## TEXT PROVIDED
--- START ---

Learning from the masters: Visiting artists come to ASU Herberger Institute

Herberger Institute's 2016-2017 season underway, features opportunities to learn from visiting artists

August 24, 2016

Arizona State University music professor Carole FitzPatrick remembers when it all clicked.

She was a grad student when she heard a professional opera singer express her style, command and passion — up close. Alexandra Ncube master class ASU alumna Alexandra Ncube, star of the Broadway hit “The Book of Mormon,” talks to students during a master class last year. Photo by Tim Trumble. Download Full Image

“It was a life-changing experience — a recital of incredible beauty, elegance and joy and utterly compelling,” she said.

Today, FitzPatrick, as an associate professor of voice for the ASU School of Music in the Herberger Institute for Design and the Arts, is providing the opportunity for her students to have a similarly transformative experience by bringing mezzo-soprano Frederica von Stade to ASU next month for a master class.

Von Stade’s scheduled appearance signals the arrival of a new season of cultural events from the Herberger Institute for Design and the Arts. It marks the continuance of an emerging tradition that allows students, faculty and the general public to work closely with professionals from various creative disciplines as part of master classes and workshops lead by industry professionals and short-term artist residencies, which all dovetail with the Herberger Institute’s cultural offerings: concerts; plays and readings; design and art exhibitions; lectures and workshops; dance performances and musical theatre.

--- END ---

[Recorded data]
--- START ---

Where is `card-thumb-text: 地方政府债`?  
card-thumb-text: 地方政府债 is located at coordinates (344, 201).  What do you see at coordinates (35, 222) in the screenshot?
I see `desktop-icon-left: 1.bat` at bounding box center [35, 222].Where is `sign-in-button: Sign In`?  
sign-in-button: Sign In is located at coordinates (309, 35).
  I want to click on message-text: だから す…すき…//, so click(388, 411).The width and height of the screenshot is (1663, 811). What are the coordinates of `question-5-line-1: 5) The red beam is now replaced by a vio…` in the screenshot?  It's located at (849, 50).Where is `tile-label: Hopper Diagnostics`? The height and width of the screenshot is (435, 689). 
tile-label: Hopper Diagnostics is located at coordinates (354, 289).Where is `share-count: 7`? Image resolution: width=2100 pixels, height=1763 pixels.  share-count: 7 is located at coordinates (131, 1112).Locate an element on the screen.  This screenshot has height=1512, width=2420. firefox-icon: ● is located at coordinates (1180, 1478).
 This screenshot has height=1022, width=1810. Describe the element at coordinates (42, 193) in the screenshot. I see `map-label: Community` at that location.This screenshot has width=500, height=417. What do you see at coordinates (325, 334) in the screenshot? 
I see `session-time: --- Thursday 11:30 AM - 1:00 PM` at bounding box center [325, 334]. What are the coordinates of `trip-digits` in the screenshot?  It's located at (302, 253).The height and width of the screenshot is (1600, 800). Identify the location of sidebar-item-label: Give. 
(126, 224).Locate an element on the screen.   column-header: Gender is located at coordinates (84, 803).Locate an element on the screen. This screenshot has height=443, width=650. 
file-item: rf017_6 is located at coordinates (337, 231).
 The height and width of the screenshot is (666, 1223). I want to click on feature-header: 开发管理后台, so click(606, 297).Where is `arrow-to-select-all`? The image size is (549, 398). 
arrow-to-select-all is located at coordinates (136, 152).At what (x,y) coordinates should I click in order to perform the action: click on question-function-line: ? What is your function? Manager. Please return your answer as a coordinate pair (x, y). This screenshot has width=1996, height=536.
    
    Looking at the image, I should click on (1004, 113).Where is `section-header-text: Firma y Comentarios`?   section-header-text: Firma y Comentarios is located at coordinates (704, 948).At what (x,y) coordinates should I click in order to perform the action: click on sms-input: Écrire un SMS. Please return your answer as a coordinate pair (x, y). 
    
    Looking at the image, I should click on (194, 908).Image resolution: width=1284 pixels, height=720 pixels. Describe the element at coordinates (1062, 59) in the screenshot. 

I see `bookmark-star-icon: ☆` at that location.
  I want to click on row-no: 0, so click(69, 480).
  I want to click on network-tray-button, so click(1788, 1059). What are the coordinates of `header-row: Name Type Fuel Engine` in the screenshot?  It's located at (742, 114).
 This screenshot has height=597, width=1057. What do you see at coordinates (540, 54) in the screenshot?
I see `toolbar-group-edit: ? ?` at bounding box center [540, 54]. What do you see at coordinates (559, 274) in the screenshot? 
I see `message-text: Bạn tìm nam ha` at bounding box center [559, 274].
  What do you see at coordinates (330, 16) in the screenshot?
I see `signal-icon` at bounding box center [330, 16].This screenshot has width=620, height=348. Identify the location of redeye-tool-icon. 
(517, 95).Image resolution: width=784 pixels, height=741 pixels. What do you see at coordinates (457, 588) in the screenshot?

--- END ---

## EXERCISE REQUIREMENTS
Could you return the passage of the ASU visiting artists article starting at "August 24, 2016" and ending at "a master class.", copied word for word?

## SOLUTION TO THIS EXERCISE
August 24, 2016

Arizona State University music professor Carole FitzPatrick remembers when it all clicked.

She was a grad student when she heard a professional opera singer express her style, command and passion — up close. Alexandra Ncube master class ASU alumna Alexandra Ncube, star of the Broadway hit “The Book of Mormon,” talks to students during a master class last year. Photo by Tim Trumble. Download Full Image

“It was a life-changing experience — a recital of incredible beauty, elegance and joy and utterly compelling,” she said.

Today, FitzPatrick, as an associate professor of voice for the ASU School of Music in the Herberger Institute for Design and the Arts, is providing the opportunity for her students to have a similarly transformative experience by bringing mezzo-soprano Frederica von Stade to ASU next month for a master class.